Stored records
------
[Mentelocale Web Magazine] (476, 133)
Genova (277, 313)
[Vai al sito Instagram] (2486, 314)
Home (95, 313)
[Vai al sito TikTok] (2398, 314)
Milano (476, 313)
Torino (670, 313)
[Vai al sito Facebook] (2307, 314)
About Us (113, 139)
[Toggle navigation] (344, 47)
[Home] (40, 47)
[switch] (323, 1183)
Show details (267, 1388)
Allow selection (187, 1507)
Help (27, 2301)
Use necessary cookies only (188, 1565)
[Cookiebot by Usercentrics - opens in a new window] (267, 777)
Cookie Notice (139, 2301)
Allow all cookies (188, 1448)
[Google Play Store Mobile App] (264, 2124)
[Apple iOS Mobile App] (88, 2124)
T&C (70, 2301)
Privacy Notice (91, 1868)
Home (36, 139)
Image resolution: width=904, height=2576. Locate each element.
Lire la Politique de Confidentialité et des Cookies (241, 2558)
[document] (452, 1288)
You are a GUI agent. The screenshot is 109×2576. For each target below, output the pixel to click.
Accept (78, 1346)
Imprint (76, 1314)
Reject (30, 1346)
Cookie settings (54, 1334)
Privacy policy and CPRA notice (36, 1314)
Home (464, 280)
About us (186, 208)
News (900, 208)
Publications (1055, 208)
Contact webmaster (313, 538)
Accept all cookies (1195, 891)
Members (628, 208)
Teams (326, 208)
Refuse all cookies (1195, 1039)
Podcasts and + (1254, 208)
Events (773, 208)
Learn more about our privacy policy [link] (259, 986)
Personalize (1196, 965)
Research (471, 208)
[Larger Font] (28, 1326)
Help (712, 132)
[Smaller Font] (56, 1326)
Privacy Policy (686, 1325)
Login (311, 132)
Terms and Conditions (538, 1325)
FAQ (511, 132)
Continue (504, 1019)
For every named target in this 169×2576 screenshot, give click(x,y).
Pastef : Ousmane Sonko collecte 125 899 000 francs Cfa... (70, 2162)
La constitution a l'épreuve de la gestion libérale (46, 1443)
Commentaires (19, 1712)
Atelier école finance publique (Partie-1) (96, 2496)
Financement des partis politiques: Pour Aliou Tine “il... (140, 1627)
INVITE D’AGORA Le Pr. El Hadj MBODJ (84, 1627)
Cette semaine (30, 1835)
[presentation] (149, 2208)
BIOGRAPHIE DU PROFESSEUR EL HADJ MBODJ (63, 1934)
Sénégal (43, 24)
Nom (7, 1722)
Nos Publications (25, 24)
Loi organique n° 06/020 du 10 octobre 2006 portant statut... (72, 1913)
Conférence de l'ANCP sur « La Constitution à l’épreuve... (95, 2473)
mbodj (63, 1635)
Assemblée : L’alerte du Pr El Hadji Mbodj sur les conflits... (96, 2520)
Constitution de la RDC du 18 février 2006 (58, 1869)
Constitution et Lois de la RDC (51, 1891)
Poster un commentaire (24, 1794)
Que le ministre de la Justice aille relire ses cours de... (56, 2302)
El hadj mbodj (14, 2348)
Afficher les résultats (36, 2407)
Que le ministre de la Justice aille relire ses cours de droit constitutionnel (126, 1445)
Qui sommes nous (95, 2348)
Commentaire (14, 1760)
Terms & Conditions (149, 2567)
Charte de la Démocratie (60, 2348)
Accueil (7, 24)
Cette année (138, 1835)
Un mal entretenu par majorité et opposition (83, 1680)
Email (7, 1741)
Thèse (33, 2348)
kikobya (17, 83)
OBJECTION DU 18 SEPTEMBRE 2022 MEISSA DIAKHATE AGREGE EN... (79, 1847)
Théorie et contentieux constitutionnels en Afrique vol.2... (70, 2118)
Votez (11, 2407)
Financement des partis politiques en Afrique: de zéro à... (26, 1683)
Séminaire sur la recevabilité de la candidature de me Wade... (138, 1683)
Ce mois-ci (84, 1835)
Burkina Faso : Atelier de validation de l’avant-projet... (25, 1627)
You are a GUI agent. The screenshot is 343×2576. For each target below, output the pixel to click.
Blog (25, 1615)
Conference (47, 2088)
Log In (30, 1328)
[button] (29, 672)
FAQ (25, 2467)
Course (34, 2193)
------
Exercise aim: Word for word, restate only the lines from the one containing "Help (712, 132)" through the last line of the entries, with both ends kept.

The completed task:
Help (712, 132)
[Smaller Font] (56, 1326)
Privacy Policy (686, 1325)
Login (311, 132)
Terms and Conditions (538, 1325)
FAQ (511, 132)
Continue (504, 1019)
For every named target in this 169×2576 screenshot, give click(x,y).
Pastef : Ousmane Sonko collecte 125 899 000 francs Cfa... (70, 2162)
La constitution a l'épreuve de la gestion libérale (46, 1443)
Commentaires (19, 1712)
Atelier école finance publique (Partie-1) (96, 2496)
Financement des partis politiques: Pour Aliou Tine “il... (140, 1627)
INVITE D’AGORA Le Pr. El Hadj MBODJ (84, 1627)
Cette semaine (30, 1835)
[presentation] (149, 2208)
BIOGRAPHIE DU PROFESSEUR EL HADJ MBODJ (63, 1934)
Sénégal (43, 24)
Nom (7, 1722)
Nos Publications (25, 24)
Loi organique n° 06/020 du 10 octobre 2006 portant statut... (72, 1913)
Conférence de l'ANCP sur « La Constitution à l’épreuve... (95, 2473)
mbodj (63, 1635)
Assemblée : L’alerte du Pr El Hadji Mbodj sur les conflits... (96, 2520)
Constitution de la RDC du 18 février 2006 (58, 1869)
Constitution et Lois de la RDC (51, 1891)
Poster un commentaire (24, 1794)
Que le ministre de la Justice aille relire ses cours de... (56, 2302)
El hadj mbodj (14, 2348)
Afficher les résultats (36, 2407)
Que le ministre de la Justice aille relire ses cours de droit constitutionnel (126, 1445)
Qui sommes nous (95, 2348)
Commentaire (14, 1760)
Terms & Conditions (149, 2567)
Charte de la Démocratie (60, 2348)
Accueil (7, 24)
Cette année (138, 1835)
Un mal entretenu par majorité et opposition (83, 1680)
Email (7, 1741)
Thèse (33, 2348)
kikobya (17, 83)
OBJECTION DU 18 SEPTEMBRE 2022 MEISSA DIAKHATE AGREGE EN... (79, 1847)
Théorie et contentieux constitutionnels en Afrique vol.2... (70, 2118)
Votez (11, 2407)
Financement des partis politiques en Afrique: de zéro à... (26, 1683)
Séminaire sur la recevabilité de la candidature de me Wade... (138, 1683)
Ce mois-ci (84, 1835)
Burkina Faso : Atelier de validation de l’avant-projet... (25, 1627)
You are a GUI agent. The screenshot is 343×2576. For each target below, output the pixel to click.
Blog (25, 1615)
Conference (47, 2088)
Log In (30, 1328)
[button] (29, 672)
FAQ (25, 2467)
Course (34, 2193)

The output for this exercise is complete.